Whenever you turn on the television, go online or read a newspaper, there is a good chance you will probably run across financial information regarding the trading of stocks. A stock, in the simplest of terms, is a small piece of a company. Once a company goes “public”, it has the ability to issue stock shares to the general public. These stocks commonly trade on a market like the NASDAQ or the New York Stock Exchange. The intention of this article is to provide a detailed account of stock basics so that you have a better understanding.
The Concept of a Stock
The concept of a stock is designed so that a shareholder has a claim to a part of a company’s earnings and assets. To understand stock basics, when you own stock, you are part-owner of a company. Ownership is determined by the number of shares a person owns in relation to the number of total outstanding shares.
Here is an example. Company A has 1000 shares of stock outstanding. You own 100 shares of that particular stock. When it comes to stock basics and ownership, you own and have a claim to 10% of the company’s assets.
The origin of stocks first appeared during the Roman Republic. The state would contract out many of its services to private companies which were similar to modern-day corporations. Shares would be issued by these companies which work in a similar fashion as stocks that trade on the market today. The first joint-stock company was the English East India Company in 1600. Later, it spurred economic growth and more trading markets throughout Europe and the rest of the world.
To know more about stock basics, the application of stocks are used in several fields. However, it is commonly used in private companies as a way to gain additional capital to invest in new projects, free up capital, or reduce their holdings. By selling shares, a company can sell all or part of the company to many part-owners. When you buy a share, you have the right to:
– A share in the ownership of the company
– A fraction of the decision-making power
– Inherited debt and possible litigation
– A fraction of the profits in the form of dividends issued by the company.
In most countries, a board of directors and company managers run the company in the interests of its stockholders. If you own 50% of shares of a particular company, then you own 50% of that company. However, this does not give you the right to use the company’s building, property, or equipment. That is because the company is a legal entity just like a person.
Advantages and Disadvantages of Stocks
Any investment comes with advantages and disadvantages and stock basics are no different. As a stockholder, some advantages include influence in the company’s operations, receiving quarterly dividends from after-tax earnings, as well as several options to trade on major stock exchanges. Of course, there are also disadvantages which include volatility where prices can swing quickly. This creates a risk of loss and heavy competition.
Advantages of Stocks
Here are some of the main benefits of stock investing when learning stock basics:
– There is a potential for very large gains when compared to other types of investments like bonds or CDs. Some investors can double their investment in a year or less.

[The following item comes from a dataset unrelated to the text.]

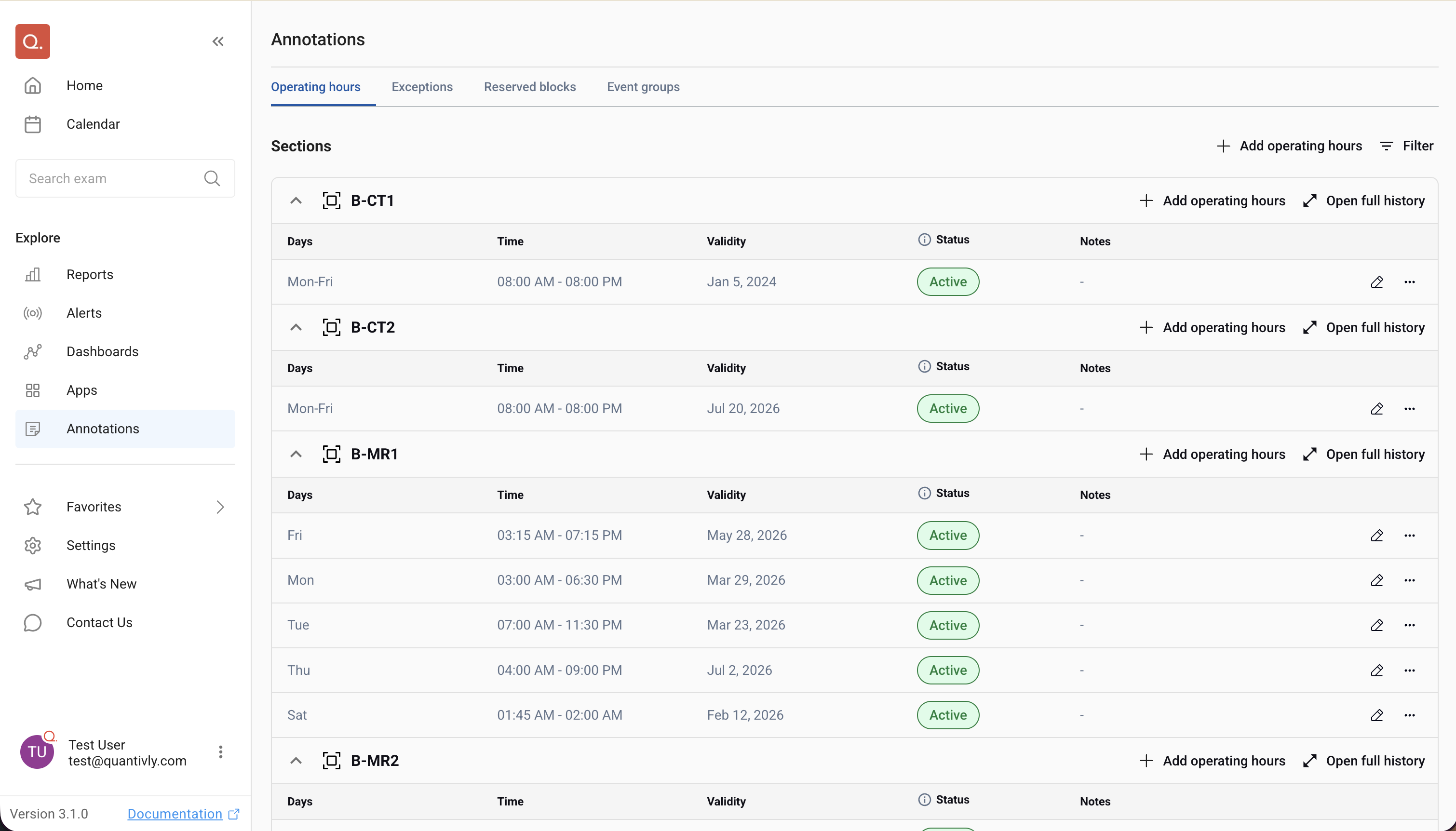Collapse the B-MR2 section
Screen dimensions: 1456x831
tap(296, 761)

– Stockholders have limited legal liability since they take no part in the actual running of the company.
– The only potential loss with stock that you buy using cash is the total amount you invest.
– Stock owners benefit in two ways: dividends and capital gains. If the company becomes more valuable, each share of stock will increase in price. When the company earns more profits, it may decide to distribute those profits in the form of dividend payments.
– Stocks can buy and sell very quickly at a fair price compared to other types of investments.
– Historically, stocks offer very high returns when compared to other types of investments.
Disadvantages of Stocks
You should also be aware of disadvantages when making stock investments:
– Your stock portfolio could lose a substantial value within a short period of time because of frequent price swings of several percentage points in a single trading session.
– A stockholder receives money last after employees, creditors, suppliers, and other expenses. Only the money that remains then goes to shareholders.
– Investment decision making can be difficult. Some companies do not share everything there is to know about the company.
– Many people panicked and want to sell when stock prices become erratic. This type of emotional reaction to markets often comes with a loss.
– Stock behavior is often difficult to anticipate because the value often changes for no apparent reason.
– Shareholders do not enjoy the same rights and privileges that owners of privately-held companies do.
– Individual traders often compete against professionals and institutional investors who have more knowledge and time to invest.
2017 can be a promising year for investors when they know stock basics and how to give themselves a slight advantage when investing in stocks. It is important that you understand both the advantages and disadvantages of stocks and use the proper relevant information from good sources to make wise decisions while investing. If you want to share more about your own investment experience or discuss stock basics in more detail, feel free to share your own thoughts and questions.